* [Texte à examiner]
━━━━━━━━━━━━━━━━━━━━
Nous allons renforcer l'accompagnement des recrutements d'assistants médicaux en simplifiant les démarches administratives, côté Assurance maladie. Nous allons aussi accompagner les groupements d'employeurs qui se créent et qui portent les contrats des assistants médicaux. Cela libère les médecins des tâches administratives.

La répartition des dentistes est un sujet que nous abordons avec les syndicats dans les négociations en cours. Comment mieux accompagner leur installation dans les zones sous-dotées ? Faut-il réguler leur installation ? Les discussions sont engagées sur ces thèmes. On soutiendra également le recours à l'assistant dentaire.

Sur l'attractivité de la médecine générale, le ministre a fait des annonces sur la quatrième année de médecine générale, qui permettent d'envoyer un signal fort d'attractivité, avec une structure de la formation qui devient identique à celle des autres spécialités et des conditions de rémunération attractives. Cela doit augmenter le nombre de généralistes.
━━━━━━━━━━━━━━━━━━━━
* [Données fournies]
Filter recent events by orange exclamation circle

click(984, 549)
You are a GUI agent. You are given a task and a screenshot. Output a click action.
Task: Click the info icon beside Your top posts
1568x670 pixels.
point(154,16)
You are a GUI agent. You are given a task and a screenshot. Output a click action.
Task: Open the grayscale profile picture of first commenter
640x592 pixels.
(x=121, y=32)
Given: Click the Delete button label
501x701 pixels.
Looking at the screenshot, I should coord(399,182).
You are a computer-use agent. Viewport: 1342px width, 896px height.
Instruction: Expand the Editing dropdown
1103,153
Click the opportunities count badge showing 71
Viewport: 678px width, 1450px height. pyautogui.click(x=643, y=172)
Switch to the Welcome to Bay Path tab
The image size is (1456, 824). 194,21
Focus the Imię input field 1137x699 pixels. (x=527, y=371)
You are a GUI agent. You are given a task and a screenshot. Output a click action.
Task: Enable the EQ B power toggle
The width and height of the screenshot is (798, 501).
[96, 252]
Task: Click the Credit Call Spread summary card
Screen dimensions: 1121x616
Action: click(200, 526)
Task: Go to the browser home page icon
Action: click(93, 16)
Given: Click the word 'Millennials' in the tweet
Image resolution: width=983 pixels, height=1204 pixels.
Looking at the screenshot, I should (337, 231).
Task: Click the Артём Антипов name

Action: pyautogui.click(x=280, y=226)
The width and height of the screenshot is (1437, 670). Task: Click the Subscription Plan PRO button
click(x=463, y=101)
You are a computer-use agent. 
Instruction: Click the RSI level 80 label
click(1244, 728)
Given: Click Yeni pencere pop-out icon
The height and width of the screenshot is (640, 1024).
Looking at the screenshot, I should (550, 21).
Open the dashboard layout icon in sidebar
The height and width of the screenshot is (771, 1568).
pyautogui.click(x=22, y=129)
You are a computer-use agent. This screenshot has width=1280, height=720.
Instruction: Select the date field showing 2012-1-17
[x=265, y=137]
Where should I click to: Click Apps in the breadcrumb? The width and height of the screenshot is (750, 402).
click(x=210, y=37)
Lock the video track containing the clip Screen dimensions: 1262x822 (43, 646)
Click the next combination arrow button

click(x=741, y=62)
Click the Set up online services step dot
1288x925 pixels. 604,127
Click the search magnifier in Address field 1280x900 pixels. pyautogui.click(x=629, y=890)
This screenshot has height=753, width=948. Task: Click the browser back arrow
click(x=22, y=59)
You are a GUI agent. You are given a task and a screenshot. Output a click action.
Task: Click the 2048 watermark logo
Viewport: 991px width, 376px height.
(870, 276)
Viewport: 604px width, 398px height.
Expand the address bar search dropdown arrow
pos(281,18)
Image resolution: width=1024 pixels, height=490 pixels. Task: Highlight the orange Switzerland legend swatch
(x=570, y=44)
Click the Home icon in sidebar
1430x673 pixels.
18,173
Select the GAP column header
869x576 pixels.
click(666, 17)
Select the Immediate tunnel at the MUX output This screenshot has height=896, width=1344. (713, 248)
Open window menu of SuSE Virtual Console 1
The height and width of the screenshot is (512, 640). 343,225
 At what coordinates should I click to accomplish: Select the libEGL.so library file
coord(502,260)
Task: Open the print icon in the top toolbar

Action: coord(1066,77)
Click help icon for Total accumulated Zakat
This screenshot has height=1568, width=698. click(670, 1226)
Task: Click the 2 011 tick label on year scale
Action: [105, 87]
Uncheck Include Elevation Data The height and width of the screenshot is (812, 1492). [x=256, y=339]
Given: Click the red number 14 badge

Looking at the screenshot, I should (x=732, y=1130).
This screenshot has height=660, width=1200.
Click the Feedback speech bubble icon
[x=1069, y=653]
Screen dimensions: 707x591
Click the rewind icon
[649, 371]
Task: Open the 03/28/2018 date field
━━━━━━━━━━━━━━━━━━━━
* [Consignes]
1. Reproduisez à l'identique tout ce qui va de « La répartition des » jusqu'à « à l'assistant dentaire. » dans le texte sur l'offre de soins.
2. Dans le texte sur l'offre de soins, relevez toutes les phrases qui contiennent un mot de la famille d'« accompagner ».

* [Réponses successives]
1.
La répartition des dentistes est un sujet que nous abordons avec les syndicats dans les négociations en cours. Comment mieux accompagner leur installation dans les zones sous-dotées ? Faut-il réguler leur installation ? Les discussions sont engagées sur ces thèmes. On soutiendra également le recours à l'assistant dentaire.

2.
- Nous allons renforcer l'accompagnement des recrutements d'assistants médicaux en simplifiant les démarches administratives, côté Assurance maladie.
- Nous allons aussi accompagner les groupements d'employeurs qui se créent et qui portent les contrats des assistants médicaux.
- Comment mieux accompagner leur installation dans les zones sous-dotées ?